Still blinking, she lets go of the towel and turns.

In that second, our eyes meet.

Jacob

People say things all the time they don’t mean, and neurotypical folks manage to figure out the message all the same. Take, for example, Mimi Scheck in school. She said she’d die if Paul McGrath didn’t ask her to the Winter Formal, but in reality, she would not have died-she would just have been really sad. Or the way Theo sometimes smacks another kid’s shoulder and says “Get out!” when that really means he wants his friend to keep talking. Or that time my mom muttered “Oh, that’s just great ” when we got a flat tire on the highway although it clearly was not great; it was a colossal hassle.

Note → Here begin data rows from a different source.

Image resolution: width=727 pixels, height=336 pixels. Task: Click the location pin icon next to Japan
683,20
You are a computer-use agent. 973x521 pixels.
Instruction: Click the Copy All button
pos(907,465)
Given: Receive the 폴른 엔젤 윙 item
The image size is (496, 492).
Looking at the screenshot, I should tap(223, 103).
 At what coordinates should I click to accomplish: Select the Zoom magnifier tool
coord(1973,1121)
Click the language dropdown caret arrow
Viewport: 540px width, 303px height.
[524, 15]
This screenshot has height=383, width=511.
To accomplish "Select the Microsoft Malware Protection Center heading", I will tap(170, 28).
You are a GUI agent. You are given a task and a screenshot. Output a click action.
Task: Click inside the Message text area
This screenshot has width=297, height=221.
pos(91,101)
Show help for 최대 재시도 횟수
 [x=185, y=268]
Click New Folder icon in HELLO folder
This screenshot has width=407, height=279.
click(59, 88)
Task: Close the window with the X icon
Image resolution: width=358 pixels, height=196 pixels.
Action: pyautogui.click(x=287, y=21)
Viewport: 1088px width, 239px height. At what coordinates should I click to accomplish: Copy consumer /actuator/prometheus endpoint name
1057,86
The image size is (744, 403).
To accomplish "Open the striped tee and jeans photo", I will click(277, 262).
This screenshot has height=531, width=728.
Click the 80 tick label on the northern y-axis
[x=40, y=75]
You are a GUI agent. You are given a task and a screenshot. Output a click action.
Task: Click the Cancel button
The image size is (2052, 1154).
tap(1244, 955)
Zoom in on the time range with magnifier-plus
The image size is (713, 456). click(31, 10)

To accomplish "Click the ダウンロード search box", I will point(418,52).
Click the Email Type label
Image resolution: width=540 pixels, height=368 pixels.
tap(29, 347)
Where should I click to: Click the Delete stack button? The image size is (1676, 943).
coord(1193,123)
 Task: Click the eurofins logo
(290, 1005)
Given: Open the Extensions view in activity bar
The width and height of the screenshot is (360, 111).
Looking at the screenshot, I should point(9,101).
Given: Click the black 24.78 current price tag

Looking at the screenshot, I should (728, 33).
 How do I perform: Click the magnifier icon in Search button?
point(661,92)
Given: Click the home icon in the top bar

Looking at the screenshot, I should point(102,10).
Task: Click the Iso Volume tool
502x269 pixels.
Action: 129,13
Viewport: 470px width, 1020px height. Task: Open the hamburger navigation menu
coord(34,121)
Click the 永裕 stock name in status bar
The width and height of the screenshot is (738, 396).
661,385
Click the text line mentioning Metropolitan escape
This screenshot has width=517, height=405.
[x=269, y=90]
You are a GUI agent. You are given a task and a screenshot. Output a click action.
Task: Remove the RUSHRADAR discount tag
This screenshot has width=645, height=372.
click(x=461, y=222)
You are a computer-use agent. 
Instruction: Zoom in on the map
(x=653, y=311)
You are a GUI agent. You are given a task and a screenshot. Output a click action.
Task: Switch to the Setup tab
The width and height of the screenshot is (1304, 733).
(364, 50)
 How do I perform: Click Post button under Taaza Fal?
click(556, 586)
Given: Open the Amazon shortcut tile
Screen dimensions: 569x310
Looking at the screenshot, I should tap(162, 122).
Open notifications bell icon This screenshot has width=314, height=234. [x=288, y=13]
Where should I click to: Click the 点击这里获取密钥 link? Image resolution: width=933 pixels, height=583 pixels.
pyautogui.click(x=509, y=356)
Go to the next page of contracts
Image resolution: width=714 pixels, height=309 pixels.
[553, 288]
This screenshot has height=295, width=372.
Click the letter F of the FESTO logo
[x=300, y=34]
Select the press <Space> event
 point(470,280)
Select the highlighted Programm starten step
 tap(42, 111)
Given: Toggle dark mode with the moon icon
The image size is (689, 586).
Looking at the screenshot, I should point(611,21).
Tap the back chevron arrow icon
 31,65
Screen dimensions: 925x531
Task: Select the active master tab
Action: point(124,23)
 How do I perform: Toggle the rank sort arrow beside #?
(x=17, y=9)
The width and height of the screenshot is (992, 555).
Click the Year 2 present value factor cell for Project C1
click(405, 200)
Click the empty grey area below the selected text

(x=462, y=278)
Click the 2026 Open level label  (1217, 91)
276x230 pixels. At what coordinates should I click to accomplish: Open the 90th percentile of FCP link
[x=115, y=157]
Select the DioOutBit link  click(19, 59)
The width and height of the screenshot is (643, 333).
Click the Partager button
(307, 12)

So maybe when Jess told me to get lost on Sunday, she really meant something else.

I think I might be dying of spinal meningitis. Headaches, dementia, stiffness of the neck, high fever. I have two out of the four. I don’t know if I should ask my mother to take me for a lumbar puncture or just ride it out until I die. I have already prepared a note explaining how I’d like to be dressed at my funeral, just in case.